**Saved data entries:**

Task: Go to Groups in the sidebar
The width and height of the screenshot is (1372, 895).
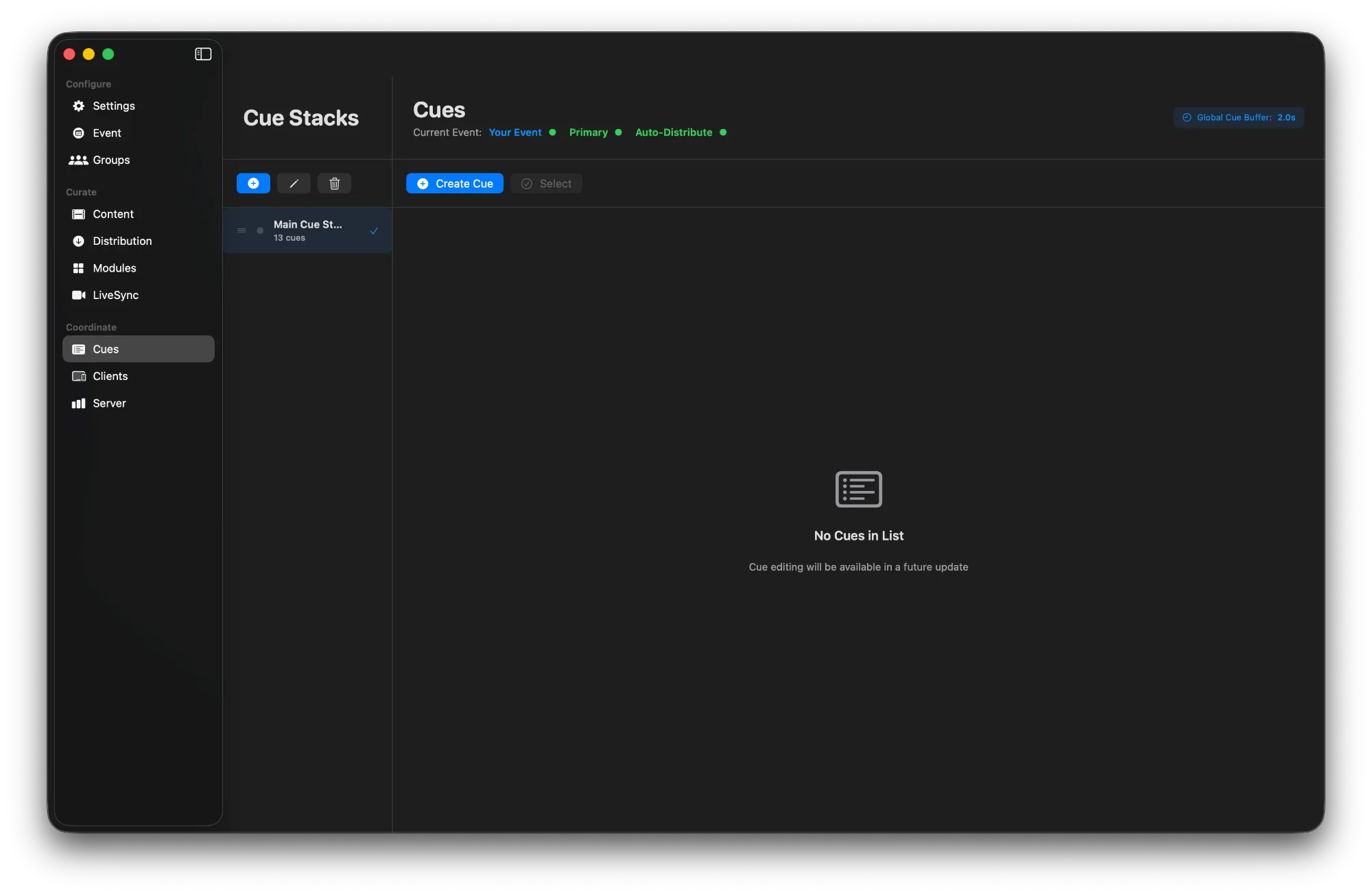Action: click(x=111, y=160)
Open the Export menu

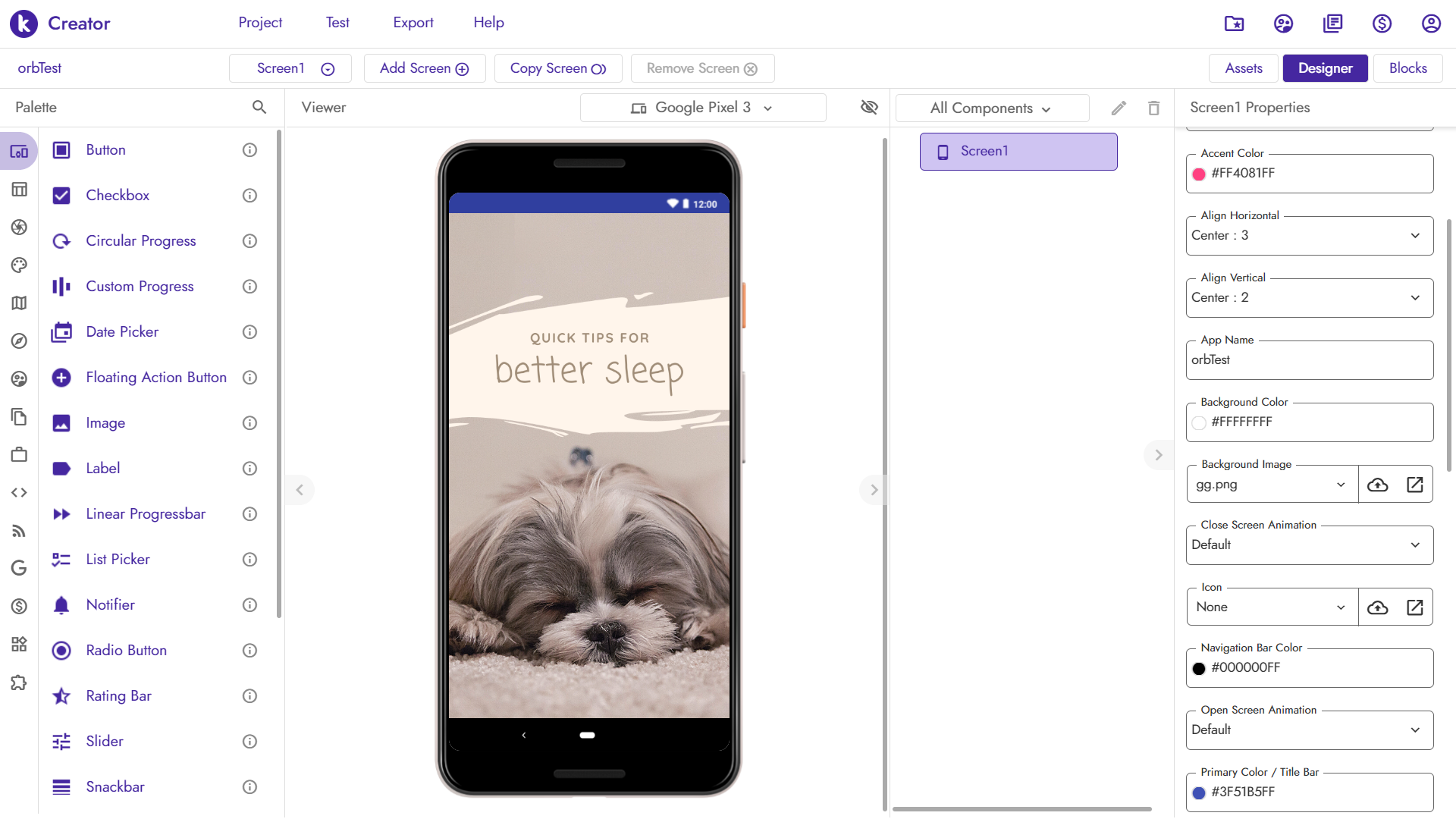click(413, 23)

**WHAT YOU HAVE TO DO:** Take every entry and repeat it verbatim, minus the pictures.

**SOLUTION:**
Task: Go to Groups in the sidebar
The width and height of the screenshot is (1372, 895).
Action: click(x=111, y=160)
Open the Export menu

click(413, 23)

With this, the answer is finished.